Что сделать
Повторите дословно часть отрывка о нечистой силе, начиная со слов «Вторую группу следовало» и до слов «приметы текущей жизни.» включительно.

───── Выбранный отрывок ─────

Нечистая сила. Темные духи русского фольклора - страница 2



* * *

Нечистая сила, о которой идет речь в этой книге, сама вполне очевидно распадается на две группы.

Первую уместно назвать сказочной – это Кощей, Баба Яга, одноглазое Лихо и «нечистые» народы: они настолько тесно вплетены именно в сказочный фольклор и в «баснословный легендариум», что воспринимаются сегодня как персонажи вымышленные, как злодеи, которых, в общем-то, нет нужды по-настоящему опасаться. Немалую роль в ослаблении народного страха перед Кощеем и Ягой сыграло, несомненно, советское сказочное кино, которое старательно превращало русский фольклор в забаву, в детские потешки; да и нынешний кинематограф вместе с индустрией компьютерных игр и детских спектаклей во многом продолжает эту линию.

Вторую группу следовало бы назвать, пожалуй, этнографической или даже «кладбищенской», потому что ее составляют «живые» мертвецы – подменыши, упыри, духи, которыми пугали детей, зловредные бесы и тому подобные существа – и потому что эти существа вплоть до сравнительно недавнего времени считались повседневной реальностью в деревенской, крестьянской культуре. В этнографических записях конца XX века, сделанных на Русском Севере, к примеру, деревенские жители – в основном пожилого возраста – еще поминали и бесов, и подменышей как приметы текущей жизни.

Объединяет эти две группы, как уже говорилось, их близость к смерти и «тому свету», но всякий читатель, думается, не преминет отметить, насколько разнится в народной культуре отношение к представителям этих двух групп – если над существами первой группы вполне можно потешаться, о чем-либо с ними договариваться и даже без особых усилий побеждать (былые страхи забылись), то существа второй группы по определению враждебны живым людям и внушают неподдельный ужас.

───── Исходный материал ─────

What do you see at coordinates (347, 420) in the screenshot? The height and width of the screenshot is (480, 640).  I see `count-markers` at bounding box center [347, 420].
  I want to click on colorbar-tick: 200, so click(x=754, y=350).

─────

Ожидаемый ответ
Вторую группу следовало бы назвать, пожалуй, этнографической или даже «кладбищенской», потому что ее составляют «живые» мертвецы – подменыши, упыри, духи, которыми пугали детей, зловредные бесы и тому подобные существа – и потому что эти существа вплоть до сравнительно недавнего времени считались повседневной реальностью в деревенской, крестьянской культуре. В этнографических записях конца XX века, сделанных на Русском Севере, к примеру, деревенские жители – в основном пожилого возраста – еще поминали и бесов, и подменышей как приметы текущей жизни.